Please count, in the material below, each line containing "circle", and report only the number.
====== DATA SHOWN
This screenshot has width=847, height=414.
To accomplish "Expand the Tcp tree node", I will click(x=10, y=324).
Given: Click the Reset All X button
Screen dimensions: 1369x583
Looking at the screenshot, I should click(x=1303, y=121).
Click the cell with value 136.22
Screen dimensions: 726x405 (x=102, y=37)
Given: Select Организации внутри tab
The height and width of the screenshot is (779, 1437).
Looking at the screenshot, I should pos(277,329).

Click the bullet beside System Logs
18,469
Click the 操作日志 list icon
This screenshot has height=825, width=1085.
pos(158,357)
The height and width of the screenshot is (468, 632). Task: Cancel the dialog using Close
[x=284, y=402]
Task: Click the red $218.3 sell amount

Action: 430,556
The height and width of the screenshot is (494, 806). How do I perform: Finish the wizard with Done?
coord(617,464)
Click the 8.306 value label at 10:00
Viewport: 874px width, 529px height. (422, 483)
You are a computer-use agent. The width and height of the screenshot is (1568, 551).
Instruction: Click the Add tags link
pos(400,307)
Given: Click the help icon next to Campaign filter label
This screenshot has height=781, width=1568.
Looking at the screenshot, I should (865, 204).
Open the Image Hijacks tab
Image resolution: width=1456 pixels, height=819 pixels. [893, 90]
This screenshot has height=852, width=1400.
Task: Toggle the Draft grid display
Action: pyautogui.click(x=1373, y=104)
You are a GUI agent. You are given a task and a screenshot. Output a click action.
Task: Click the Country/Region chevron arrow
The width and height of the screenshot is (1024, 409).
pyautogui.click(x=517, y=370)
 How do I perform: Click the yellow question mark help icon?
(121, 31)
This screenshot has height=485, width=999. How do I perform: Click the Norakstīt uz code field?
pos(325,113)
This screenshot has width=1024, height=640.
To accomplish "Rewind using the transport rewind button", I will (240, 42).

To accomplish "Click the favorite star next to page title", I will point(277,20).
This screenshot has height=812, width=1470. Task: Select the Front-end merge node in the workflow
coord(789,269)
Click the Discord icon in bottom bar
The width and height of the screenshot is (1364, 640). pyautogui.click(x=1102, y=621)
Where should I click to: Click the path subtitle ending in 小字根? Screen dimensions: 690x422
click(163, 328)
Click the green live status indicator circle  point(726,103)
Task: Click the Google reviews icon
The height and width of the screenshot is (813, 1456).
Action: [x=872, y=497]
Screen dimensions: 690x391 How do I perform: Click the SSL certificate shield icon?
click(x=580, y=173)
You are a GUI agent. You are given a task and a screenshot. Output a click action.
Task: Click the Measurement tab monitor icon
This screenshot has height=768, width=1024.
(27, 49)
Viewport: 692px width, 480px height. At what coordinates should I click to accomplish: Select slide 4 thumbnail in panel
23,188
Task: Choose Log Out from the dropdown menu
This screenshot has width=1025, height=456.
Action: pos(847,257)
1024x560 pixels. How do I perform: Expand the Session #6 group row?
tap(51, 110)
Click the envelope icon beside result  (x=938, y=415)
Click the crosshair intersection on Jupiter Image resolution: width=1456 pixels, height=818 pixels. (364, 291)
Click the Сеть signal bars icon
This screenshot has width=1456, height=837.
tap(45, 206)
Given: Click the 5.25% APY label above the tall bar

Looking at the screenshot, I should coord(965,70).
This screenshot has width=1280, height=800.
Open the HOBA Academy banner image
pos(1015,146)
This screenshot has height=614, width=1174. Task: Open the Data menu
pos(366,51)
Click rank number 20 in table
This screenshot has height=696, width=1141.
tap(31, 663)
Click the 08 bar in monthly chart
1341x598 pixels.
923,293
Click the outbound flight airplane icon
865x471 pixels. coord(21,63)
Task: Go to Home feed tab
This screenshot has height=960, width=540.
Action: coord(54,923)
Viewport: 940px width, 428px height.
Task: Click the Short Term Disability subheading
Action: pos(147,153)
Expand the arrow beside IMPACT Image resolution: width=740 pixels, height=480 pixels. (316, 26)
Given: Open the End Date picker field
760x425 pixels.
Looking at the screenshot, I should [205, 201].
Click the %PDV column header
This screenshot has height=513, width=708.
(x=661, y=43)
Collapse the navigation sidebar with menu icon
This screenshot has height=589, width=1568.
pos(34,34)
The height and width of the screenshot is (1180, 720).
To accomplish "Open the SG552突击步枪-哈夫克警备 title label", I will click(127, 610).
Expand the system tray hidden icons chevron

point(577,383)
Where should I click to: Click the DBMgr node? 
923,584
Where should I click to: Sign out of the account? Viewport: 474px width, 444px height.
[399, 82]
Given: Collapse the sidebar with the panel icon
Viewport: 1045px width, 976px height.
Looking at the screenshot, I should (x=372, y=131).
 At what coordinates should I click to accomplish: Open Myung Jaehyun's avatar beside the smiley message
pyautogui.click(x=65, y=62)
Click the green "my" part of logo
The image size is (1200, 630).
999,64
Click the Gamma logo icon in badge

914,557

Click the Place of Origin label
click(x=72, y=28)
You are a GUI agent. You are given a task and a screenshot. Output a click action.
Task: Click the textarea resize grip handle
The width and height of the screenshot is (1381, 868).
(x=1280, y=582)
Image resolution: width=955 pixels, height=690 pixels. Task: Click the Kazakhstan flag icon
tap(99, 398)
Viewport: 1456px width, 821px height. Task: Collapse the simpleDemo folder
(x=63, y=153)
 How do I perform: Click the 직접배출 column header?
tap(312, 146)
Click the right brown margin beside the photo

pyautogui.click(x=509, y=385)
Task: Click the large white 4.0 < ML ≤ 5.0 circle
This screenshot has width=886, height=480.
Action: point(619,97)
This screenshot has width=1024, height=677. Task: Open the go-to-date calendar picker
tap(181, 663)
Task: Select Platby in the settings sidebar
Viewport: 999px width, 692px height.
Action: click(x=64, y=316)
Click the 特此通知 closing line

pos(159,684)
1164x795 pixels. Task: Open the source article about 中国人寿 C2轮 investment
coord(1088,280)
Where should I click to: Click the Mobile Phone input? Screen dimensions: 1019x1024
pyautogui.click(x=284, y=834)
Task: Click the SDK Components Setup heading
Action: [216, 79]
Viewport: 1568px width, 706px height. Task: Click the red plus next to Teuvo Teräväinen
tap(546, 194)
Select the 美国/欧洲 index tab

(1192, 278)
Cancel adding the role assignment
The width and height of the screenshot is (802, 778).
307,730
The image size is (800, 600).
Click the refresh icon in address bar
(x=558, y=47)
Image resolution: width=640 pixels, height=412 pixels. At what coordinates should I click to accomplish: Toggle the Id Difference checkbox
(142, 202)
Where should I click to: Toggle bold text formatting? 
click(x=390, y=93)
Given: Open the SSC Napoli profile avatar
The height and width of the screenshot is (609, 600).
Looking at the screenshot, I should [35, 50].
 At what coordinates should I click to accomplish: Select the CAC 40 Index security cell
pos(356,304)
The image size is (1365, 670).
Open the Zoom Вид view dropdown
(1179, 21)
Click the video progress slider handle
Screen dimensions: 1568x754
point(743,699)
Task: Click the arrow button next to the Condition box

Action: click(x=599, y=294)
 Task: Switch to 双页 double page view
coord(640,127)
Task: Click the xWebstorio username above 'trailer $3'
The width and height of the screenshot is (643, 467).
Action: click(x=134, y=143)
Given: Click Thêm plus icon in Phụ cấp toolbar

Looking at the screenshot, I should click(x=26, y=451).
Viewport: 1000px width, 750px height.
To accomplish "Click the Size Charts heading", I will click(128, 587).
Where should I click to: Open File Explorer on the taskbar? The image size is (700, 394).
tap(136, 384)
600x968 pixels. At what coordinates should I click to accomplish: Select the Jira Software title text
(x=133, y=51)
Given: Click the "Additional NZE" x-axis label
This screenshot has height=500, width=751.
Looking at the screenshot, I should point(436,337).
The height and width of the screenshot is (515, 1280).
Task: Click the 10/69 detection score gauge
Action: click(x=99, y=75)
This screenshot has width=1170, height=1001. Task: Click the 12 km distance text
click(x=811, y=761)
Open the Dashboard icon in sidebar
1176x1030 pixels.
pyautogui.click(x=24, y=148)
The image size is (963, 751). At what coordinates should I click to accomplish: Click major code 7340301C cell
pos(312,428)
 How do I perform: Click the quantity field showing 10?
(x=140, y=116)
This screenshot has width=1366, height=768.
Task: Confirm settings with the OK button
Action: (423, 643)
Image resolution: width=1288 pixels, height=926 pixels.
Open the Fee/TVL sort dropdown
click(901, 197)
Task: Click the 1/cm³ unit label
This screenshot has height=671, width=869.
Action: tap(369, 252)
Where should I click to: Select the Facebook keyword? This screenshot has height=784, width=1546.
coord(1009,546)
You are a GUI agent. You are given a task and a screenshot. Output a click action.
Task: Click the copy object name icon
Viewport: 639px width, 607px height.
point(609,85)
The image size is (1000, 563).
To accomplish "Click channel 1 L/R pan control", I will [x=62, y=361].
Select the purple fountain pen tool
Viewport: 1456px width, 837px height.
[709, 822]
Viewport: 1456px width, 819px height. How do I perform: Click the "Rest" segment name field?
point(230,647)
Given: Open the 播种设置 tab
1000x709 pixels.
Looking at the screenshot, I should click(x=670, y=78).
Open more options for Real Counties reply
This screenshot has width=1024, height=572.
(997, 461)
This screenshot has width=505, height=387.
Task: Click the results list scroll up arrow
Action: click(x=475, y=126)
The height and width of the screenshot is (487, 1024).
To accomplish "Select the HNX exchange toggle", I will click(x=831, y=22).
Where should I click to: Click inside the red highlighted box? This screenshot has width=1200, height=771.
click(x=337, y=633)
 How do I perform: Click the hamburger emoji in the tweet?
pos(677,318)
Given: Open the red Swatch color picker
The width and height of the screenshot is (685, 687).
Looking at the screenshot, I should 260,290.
============
**SOLVED PROBLEM**
2